The official start to the 2019 Dallas Cowboys season begins on Saturday with a preseason game against the San Francisco 49ers. Both teams, along with the other thirty NFL teams, will carry rosters of 90 players through all four preseason games.

Some of you may remember the days of cutting the roster to 75 prior to the last preseason game and then to 53 immediately following. As outlined in this ESPN.com update, that changed back in 2017, and now young players have longer to impress coaches and earn a roster spot or land on the practice squad.

Eventually, 37 players on each NFL team, or 1,184 total, will be cut prior to the regular season. Of those cut players, a total of 320 will fill the 10 man practice squads. So, in total, 864 players including draft picks, undrafted free agents, and veterans, will be out of the league when the regular season starts.

Now that the math lesson is over, let’s look beneath the numbers. We’re going to concentrate on a nice, round number of 500 rookies who will not be on a roster after the last preseason game.

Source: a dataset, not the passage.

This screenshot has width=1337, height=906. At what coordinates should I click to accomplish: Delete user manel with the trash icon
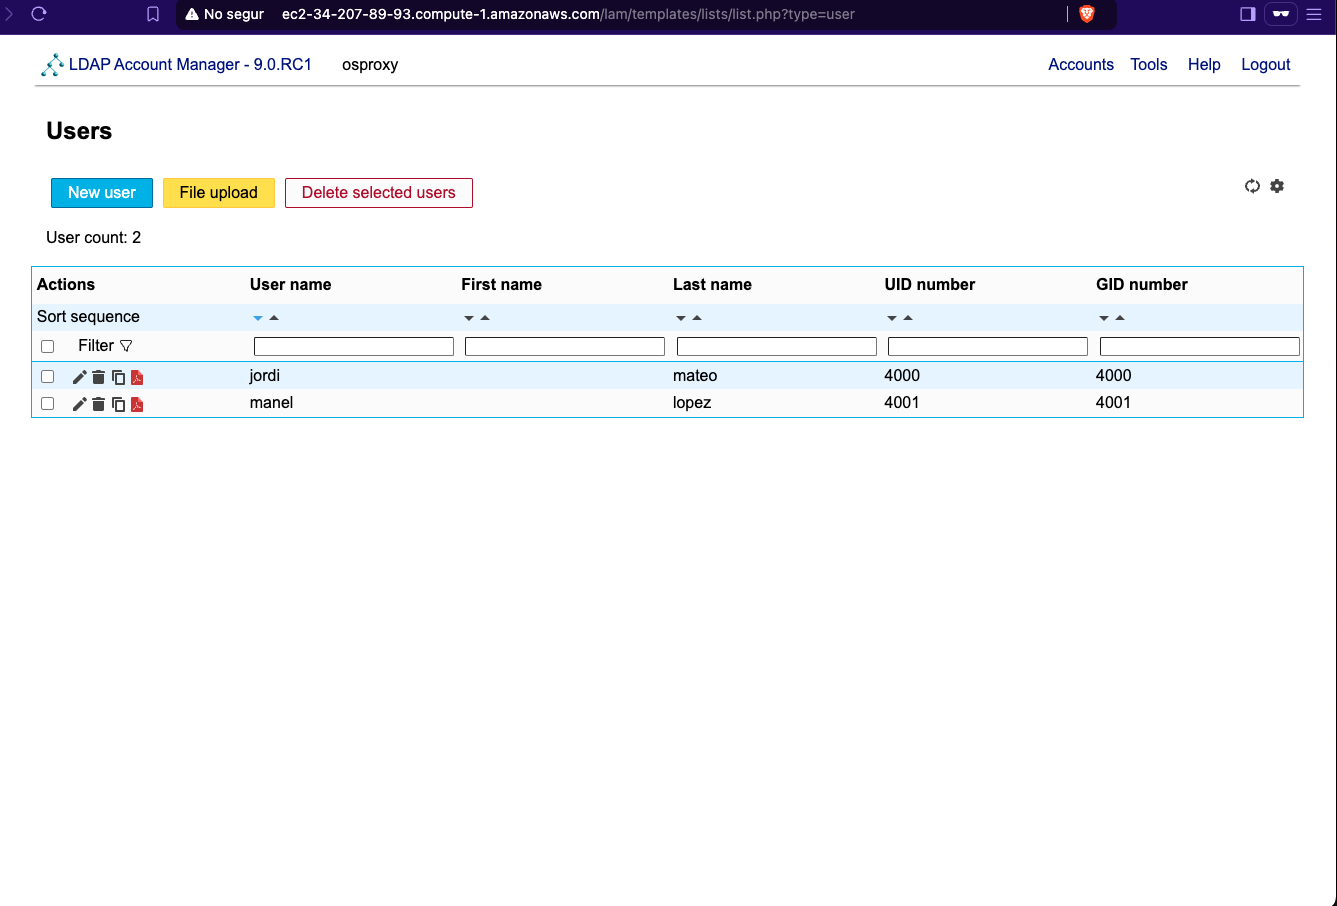tap(98, 404)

First, lets start with the high. On Saturday, when the team runs out of the tunnel onto the field at Levi’s Stadium, the players be on an emotional high, but let’s consider those that support them.

Back in their hometowns, many of these guys are the greatest football players to ever lace up the cleats. They are legendary in Pop Warner, junior high, and high school and likely hold records that may never be broken.

Many of them come from small, rural areas that hold them up as the pride of their town and they would likely have personal stories worthy of an ESPN 30 for 30 special. These are supremely talented athletes who have known for years they would end up in the league.

Whether they play one minute or ten minutes, there will be close family and friends that will watch every move they make in these preseason games. They will have childhood friends and high school teammates telling stories in local barbershops about plays they saw them make, and there will be rivals telling stories of why it should be them in the league instead.

These players are coach’s kids, sons of pastors and teachers, they come from single parent homes, affluent homes, and some may be foster kids. They come from all types of backgrounds, but what they have in common is their ability to play football at the highest level.

Saturday will be a moment they can hold up as a lifelong achievement. They will run out on an actual NFL stadium a member of a professional football team. That is a high.

Unfortunately, this may be the highest it gets for some of these players. Immediately after the game, Dallas will follow suit with the other 31 teams in the league. They will begin maneuvering the roster which is a polite way of saying they will cut guys.

This will continue during the entire preseason, but on August 31st, when the teams have to be at 53 players, this is when the low comes. As I mentioned earlier, there are roughly 500 rookies that will never play football again.

Unless you’ve performed at that level, it may be difficult to put yourself in that player’s shoes. However, just imagine that player was your son, brother, cousin, or nephew. You would feel devastated for him.

In less than a month, this exact scenario will play out in communities all across the country. Young men who have been extremely successful when it comes to athletics will have to go home and face their families and hometown folks. Some will give comfort and the naysayers will say, I told you so.

Dare I say it, this is something most of us wouldn’t be ready to handle. These young men will be tempted by their worse impulses and hopefully their support systems are strong enough to keep them focused on moving on to the next chapter of life.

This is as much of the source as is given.